Asked about the potential for “blowback,” DeLeo said that “there’s always someone out there who is going to disagree, that’s part of the job.”

The biggest blowback is expected to come from House Republicans. State representatives Jim Lyons, (R-Andover), Marc Lombardo (R-Billerica), Shaunna O’Connell (R-Taunton), and Geoff Diehl (R-Whitman) have already submitted a joint letter to DeLeo and Rosenberg in which they voice their concerns.

“There is no evidence presented in the commission report that validates an increase in the Senate president’s salary to be 108 percent more than the average of the top eleven salaries of other state Senate presidents,” the letter stated. “There is no evidence presented in the commission report that validates an increase in the speaker’s salary to be 102 percent more than the average of the top 11 salaries of other speakers of the house.”

Diehl recalled working to block a series of salary increase proposals during the end of informal sessions in 2014, soon after the Special Advisory Commission released its pay report.

“The average Massachusetts family has not enjoyed any tax cuts and now there is a proposal out there to fatten the pockets of those who refuse to provide that relief,” Diehl stated.

Lombardo described the pay increase as “unreasonable.”

“Quite frankly, it’s ridiculous and the taxpayers deserve better than this,” Lombardo added.
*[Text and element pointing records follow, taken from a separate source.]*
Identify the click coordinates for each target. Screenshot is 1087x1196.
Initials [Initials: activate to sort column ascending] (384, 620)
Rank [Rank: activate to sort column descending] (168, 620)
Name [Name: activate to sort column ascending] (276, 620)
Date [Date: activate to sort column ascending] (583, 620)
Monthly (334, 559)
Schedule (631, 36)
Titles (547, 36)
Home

O’Connell labeled the proposal as “obscene” and vowed to “stand with the hardworking taxpayers to reject this money grab to line the pockets of those in power.”

Lyons recalled President Donald Trump’s recent inauguration speech, in which Trump noted that “for too long, a small group in our nation’s capital has reaped the rewards of government.”

Lyons said the Trump’s message “bears consideration.”

“Proposing a pay raise while money is being cut from essential programs is entirely inappropriate and sends the wrong message to the hard-working families and taxpayers who will be asked to pay for it,” Lyons added.

The lawmakers’ letter noted that more than $98 million was slashed from the latest round of budget projections “as state revenues came in under predictions.”

Citizens for Limited Taxation ripped the proposal in a press release Tuesday, describing it as an “arrogant pay grab.”

The anti-tax organization brought up a 1998 constitutional amendment barring lawmakers from casting votes to hike their own base salaries. The 1998 amendment allows for base pay for the rank-and-file to be adjusted once every two years and is based on fluctuations to Massachusetts median household income.

“They’ve now schemed to circumvent that prohibition and insult the voters who foolishly believed them that they’d never again vote for their pay raises,” CLT claimed in its release.

Chip Ford, the organization’s executive director, said any lawmaker who votes to support the pay raises “tells constituents of each legislator all they need to know.”

He also pointed out that the proposal was discussed without the benefit of holding a public hearing and noted that Massachusetts lawmakers already rank sixth out of 50 state legislative bodies in America in terms of pay.

“Now they’re shooting for number one and this shameless haul would put them close, if not there,” Ford added.

Baker has said he will not accept a pay raise but has not yet indicated whether he’d veto the bill if it landed on his desk.

DeLeo, just prior to fielding questions from reporters, appeared to be in a jovial mood.

“Let’s talk about the Patriots?” he joked. “What do you want to know?”